## TASK DESCRIPTION
Return every line from the records below in which the word "category" is found.

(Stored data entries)
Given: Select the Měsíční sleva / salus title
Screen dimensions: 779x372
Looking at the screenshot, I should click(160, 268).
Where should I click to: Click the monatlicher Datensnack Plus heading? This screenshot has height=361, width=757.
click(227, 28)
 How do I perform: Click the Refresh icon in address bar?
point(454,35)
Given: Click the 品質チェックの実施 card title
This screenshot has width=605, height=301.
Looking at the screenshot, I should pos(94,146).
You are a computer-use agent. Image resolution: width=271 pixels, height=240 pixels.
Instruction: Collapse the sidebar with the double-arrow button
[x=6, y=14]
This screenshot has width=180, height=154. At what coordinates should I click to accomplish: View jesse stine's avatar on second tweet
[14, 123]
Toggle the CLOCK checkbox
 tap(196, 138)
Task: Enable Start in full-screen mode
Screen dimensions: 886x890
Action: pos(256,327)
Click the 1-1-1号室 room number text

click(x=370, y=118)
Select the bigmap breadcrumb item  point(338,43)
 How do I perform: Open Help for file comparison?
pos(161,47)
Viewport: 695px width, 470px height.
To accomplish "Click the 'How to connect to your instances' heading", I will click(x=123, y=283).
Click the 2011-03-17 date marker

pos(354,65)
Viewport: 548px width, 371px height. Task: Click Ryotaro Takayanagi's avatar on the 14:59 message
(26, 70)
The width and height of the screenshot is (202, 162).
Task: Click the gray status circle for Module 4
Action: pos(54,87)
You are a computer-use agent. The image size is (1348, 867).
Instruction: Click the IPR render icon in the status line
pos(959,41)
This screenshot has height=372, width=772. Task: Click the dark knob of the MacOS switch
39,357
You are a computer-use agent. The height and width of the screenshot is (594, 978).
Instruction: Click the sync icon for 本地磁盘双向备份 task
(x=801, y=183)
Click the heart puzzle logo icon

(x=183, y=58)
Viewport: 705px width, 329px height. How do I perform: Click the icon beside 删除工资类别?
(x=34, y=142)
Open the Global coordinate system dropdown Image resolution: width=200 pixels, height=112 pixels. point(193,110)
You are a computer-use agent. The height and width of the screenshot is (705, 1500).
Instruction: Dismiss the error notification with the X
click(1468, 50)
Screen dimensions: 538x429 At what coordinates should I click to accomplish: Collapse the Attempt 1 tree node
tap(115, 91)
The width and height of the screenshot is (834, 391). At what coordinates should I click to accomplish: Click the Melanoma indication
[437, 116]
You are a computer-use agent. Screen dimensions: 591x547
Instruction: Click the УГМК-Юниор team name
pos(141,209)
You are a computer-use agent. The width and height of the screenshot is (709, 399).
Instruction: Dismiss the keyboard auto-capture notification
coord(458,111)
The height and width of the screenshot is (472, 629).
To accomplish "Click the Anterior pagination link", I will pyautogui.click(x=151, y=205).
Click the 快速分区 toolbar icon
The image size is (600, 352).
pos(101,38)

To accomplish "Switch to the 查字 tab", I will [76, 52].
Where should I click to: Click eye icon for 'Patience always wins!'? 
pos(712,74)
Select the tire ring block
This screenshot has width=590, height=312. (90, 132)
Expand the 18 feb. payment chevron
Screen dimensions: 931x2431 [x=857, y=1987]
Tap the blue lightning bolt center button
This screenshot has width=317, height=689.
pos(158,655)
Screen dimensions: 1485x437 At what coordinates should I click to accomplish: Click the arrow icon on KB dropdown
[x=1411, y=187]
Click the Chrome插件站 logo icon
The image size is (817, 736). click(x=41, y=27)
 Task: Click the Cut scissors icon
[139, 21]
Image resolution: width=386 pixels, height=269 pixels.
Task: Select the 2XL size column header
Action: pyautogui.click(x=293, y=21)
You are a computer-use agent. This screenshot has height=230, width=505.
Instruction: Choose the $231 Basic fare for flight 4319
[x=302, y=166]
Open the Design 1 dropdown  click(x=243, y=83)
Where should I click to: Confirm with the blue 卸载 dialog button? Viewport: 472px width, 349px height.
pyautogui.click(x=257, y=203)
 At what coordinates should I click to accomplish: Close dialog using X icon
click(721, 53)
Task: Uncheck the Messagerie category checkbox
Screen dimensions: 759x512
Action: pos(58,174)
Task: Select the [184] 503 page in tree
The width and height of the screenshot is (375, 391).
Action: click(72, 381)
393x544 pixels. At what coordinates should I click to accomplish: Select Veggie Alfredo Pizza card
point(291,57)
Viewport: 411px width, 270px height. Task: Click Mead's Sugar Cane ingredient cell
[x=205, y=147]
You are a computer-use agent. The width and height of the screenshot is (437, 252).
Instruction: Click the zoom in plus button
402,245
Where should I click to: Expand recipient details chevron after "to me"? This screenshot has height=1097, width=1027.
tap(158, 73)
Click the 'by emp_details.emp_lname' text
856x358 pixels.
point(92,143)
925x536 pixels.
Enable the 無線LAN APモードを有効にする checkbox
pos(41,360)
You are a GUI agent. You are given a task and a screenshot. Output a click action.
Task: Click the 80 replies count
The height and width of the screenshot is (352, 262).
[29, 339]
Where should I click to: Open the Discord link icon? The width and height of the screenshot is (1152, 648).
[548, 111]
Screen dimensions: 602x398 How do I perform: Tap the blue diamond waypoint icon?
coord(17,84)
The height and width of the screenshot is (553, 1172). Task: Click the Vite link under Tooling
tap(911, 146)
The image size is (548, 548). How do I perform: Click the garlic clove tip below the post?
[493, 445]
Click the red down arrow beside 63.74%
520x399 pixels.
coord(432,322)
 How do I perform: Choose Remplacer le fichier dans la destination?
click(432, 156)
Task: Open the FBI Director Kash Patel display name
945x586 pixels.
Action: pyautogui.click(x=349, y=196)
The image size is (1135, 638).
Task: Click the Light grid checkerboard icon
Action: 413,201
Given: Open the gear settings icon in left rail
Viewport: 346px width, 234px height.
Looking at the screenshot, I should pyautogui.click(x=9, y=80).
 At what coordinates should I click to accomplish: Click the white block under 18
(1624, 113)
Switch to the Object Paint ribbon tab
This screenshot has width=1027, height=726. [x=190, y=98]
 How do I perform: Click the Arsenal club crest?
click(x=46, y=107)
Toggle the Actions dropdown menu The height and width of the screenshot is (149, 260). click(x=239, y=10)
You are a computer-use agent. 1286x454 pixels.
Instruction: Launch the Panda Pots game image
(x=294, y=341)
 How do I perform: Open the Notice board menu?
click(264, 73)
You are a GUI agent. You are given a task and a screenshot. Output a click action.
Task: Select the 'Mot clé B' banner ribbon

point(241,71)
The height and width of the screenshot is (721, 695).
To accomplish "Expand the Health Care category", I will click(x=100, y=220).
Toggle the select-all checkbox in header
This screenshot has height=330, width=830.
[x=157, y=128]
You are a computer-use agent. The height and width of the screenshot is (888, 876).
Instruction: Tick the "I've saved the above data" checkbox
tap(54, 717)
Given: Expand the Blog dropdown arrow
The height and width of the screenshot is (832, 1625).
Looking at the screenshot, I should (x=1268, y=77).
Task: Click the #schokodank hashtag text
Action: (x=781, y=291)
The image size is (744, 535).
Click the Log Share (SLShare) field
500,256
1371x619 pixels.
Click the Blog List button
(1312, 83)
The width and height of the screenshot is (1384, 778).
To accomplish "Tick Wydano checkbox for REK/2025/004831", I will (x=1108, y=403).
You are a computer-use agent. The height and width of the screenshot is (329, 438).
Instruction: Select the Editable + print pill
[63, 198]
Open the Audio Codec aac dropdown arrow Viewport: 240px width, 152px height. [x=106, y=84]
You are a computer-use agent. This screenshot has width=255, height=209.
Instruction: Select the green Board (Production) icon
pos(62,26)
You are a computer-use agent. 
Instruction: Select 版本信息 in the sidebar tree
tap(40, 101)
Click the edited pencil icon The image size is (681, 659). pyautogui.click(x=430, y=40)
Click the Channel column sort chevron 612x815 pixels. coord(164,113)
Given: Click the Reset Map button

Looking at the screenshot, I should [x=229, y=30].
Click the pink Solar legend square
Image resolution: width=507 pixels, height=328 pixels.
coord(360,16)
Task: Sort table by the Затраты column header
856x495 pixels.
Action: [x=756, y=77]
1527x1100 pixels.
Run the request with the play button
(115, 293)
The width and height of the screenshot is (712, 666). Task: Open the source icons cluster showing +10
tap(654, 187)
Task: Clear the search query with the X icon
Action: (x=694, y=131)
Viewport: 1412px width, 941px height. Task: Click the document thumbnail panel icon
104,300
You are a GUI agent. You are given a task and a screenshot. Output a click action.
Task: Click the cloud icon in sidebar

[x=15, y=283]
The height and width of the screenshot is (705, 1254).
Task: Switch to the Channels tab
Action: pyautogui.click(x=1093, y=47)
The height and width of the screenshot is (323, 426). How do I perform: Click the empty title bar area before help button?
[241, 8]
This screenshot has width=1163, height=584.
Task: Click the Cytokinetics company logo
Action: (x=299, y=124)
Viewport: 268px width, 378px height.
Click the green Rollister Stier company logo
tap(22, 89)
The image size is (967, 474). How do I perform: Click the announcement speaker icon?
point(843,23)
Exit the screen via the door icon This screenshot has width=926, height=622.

## REPLY
Task: Uncheck the Messagerie category checkbox
To accomplish "Expand the Health Care category", I will click(x=100, y=220).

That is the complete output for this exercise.